「だが〝適性欠損〟なんて言葉はとっとと忘れろ。この銃こそがお前たちの適性だからだ!」

 そして集められた53名、

 その中で女性は私一人だった。


 理由は単純明快、頑強な肉体、この条件で男性と一緒にしごかれること想定して女性兵の多くが尻込みしたのだ。

 唯一の女性ということで集まった当初から色物扱いされた。

 冷やかしを受けても無言で耐える私にある人がこう叫んだ。


「今、彼女にヤジを飛ばしたやつは即刻帰れ!」


 恐ろしくドスの効いた力強い声に誰もが沈黙する。

 そこに私たちの教官となる人物が憤怒の表情で仁王立ちしていた。


「戦場で必要とされる人材の条件はたった一つだ〝敵に勝つこと〟そこには男性も女性も関係ない!」


 整然と整列している私たちを1人1人眺めながらその人が言う。

 筋骨隆々なガタイのいい男性に彼は言う。


「体力が有り余っても馬鹿はさっさと死ぬ」


 私の前で彼は言う。


「小柄だろうが非力だろうが勝機をつかむやつは必ず生き残る」


 そして彼は叫んだ。


「これから2週間、お前たちを徹底的にしごく。ついて来れる奴だけをここから先に連れて行く」


 彼は全員を睨んだ。


「他人を邪魔している余裕はないぞ」


 そして改めて彼は名乗った。


「お前たちの教官を務めるルドルス・ノートン準1級傭兵だ。元正規軍兵で兵器工廠の相談役も務めている」


 一見するとどこかしょぼくれてて頼りなさげな雰囲気があるが、一度口を開くと別人のように忖度のない本気の言葉が飛び出てくる。

 彼は即座に新部隊編成の理由を語る。


「現在、とある犯罪組織の制圧作戦が進行中だ。その準備段階として新型小銃による強襲制圧部隊を臨時編成する必要性に迫られた」


 そして兵器工廠の技術官の人たちがあるものを私たちへと配り始めた。


「お前たちにはこの新型小銃に習熟してもらう。目をつぶっても分解組み立てができるほどにな」


 そして彼は言った。


「ここに集まってる連中は全員、精術に適正のない連中だ。正規軍の現行制度の中では活躍の機会が制限されている。冷や飯食いを味わっている連中ばかりだろう」


 その言葉に誰もが息を呑む。適性欠損、その立場にあるものは男性でも悔しい思いをすることが多いからだ。

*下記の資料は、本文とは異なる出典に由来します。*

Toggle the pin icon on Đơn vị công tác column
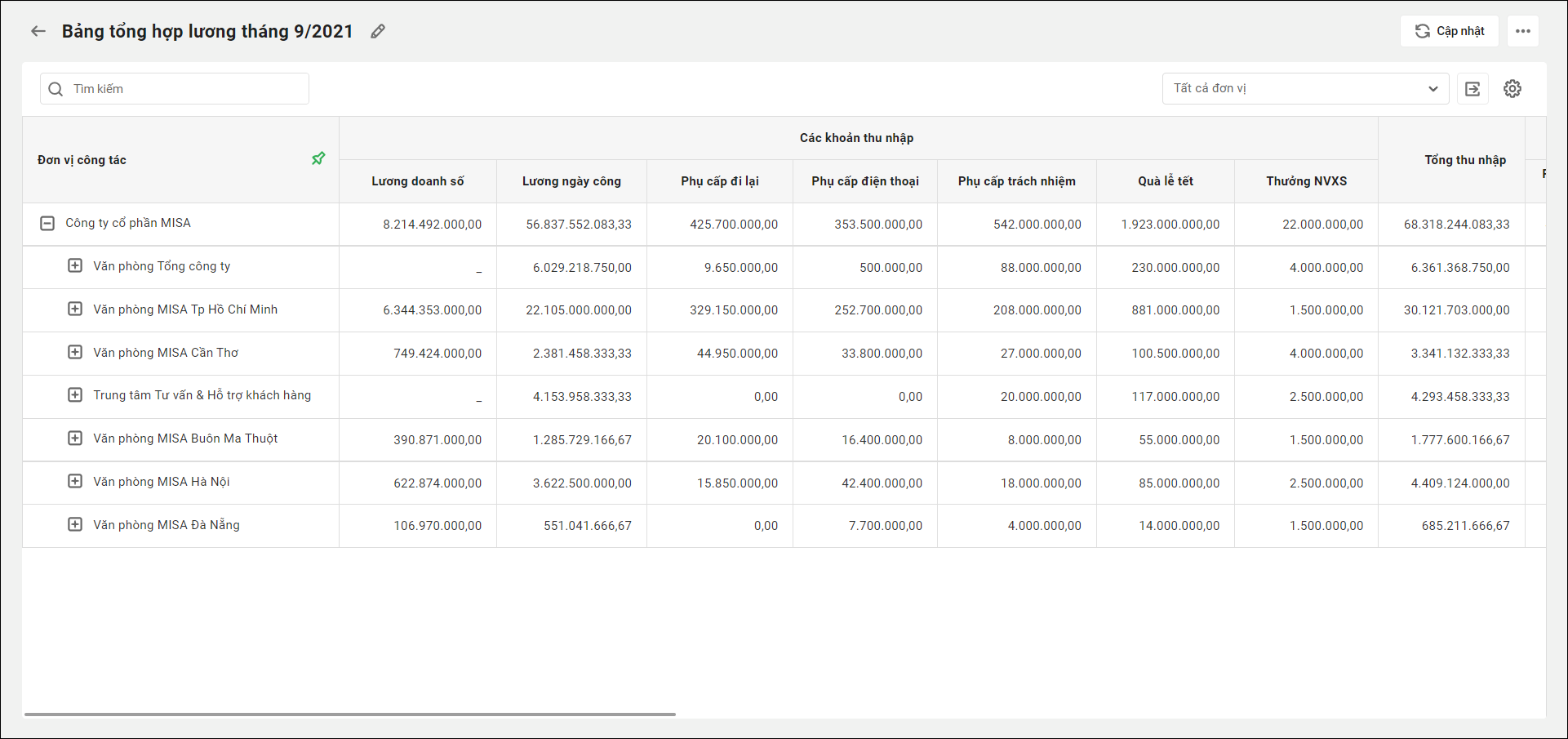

「だが〝適性欠損〟なんて言葉はとっとと忘れろ。この銃こそがお前たちの適性だからだ!」


 その言葉と同時に私の手に真新しい新型小銃が渡された。

 全く見たことがない新型銃。よくあるフリントロックの先込め式ではない。かといって後ろに蓋のついている後込め式でもない。

 回転式の弾倉があり、そこに弾を仕込むのだ。


「これはフェンデリオル正規軍の兵器工廠で開発された回転式弾倉を備えた〝リボルバーライフル〟だ。フリントロックではない雷管式は知っているか?」


 ここ20年でフェンデリオルの銃器開発は目覚ましい。叩くと火花が出る雷管式はすでに広まりつつある。

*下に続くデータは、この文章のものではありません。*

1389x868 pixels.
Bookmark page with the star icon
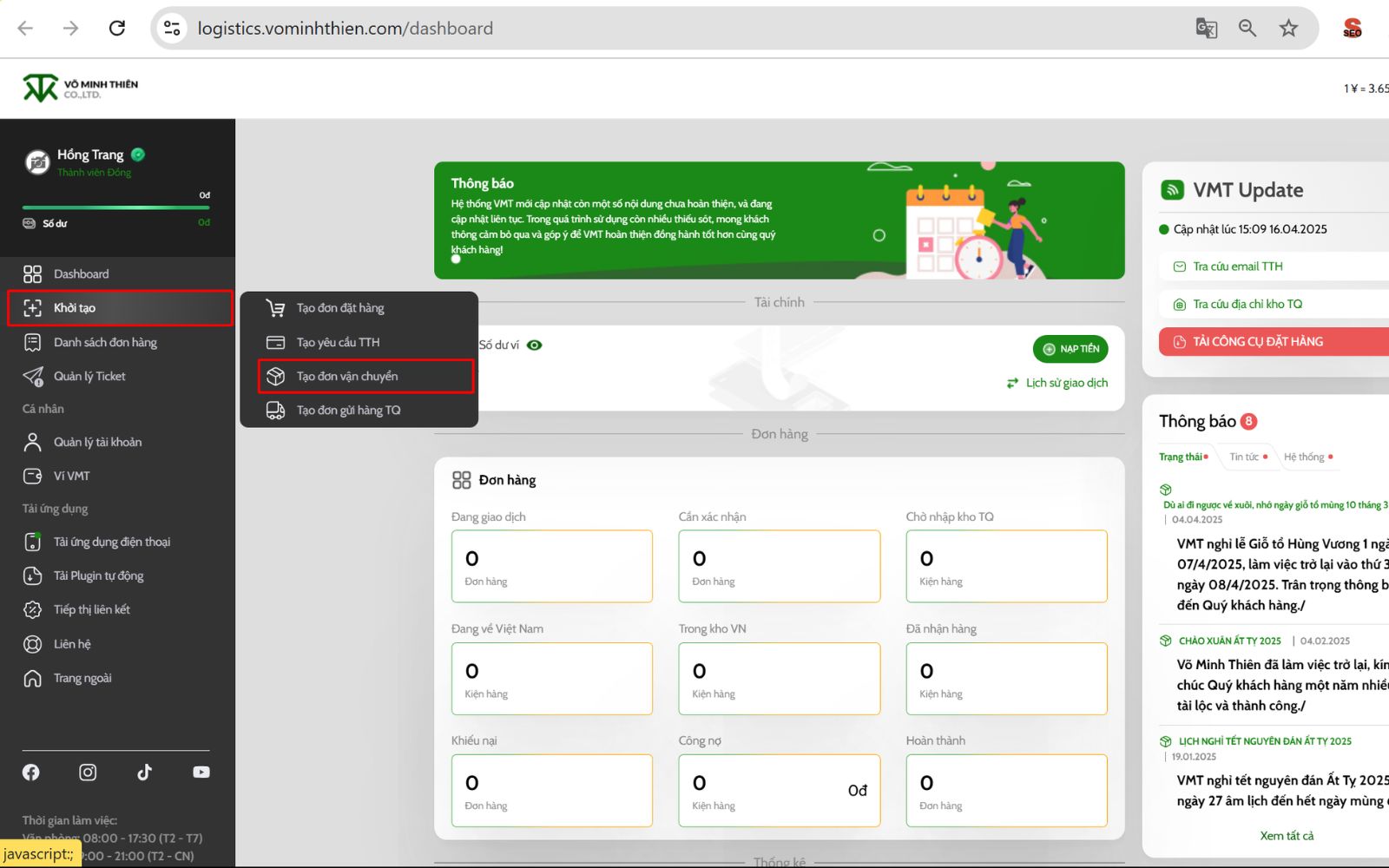[1288, 29]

「これは雷管式をさらに推し進めた金属薬莢式だ。一度に7発、回転式弾倉に装填可能だ。一発ごとに弾を込めなおす必要が無い。戦場では威力を発揮するだろう。だがそのためにはこれを扱える人間が必要だ」


 私は思わず声を発した。


「その銃に自分のすべてを委ねるわけですね?」

「そうだ」


 そして彼は私に尋ねた。


「名前は?」

「失礼いたしました。クレスコ・グランディーデ伍長であります」

 

 彼は私の顔をじっと見て言った。


「覚えておこう」

「ありがとうございます」


 私はこの銃を手にした時、初めて自分が行く道先が見えた気がした。

 そしてそれから地獄の特訓が始まった。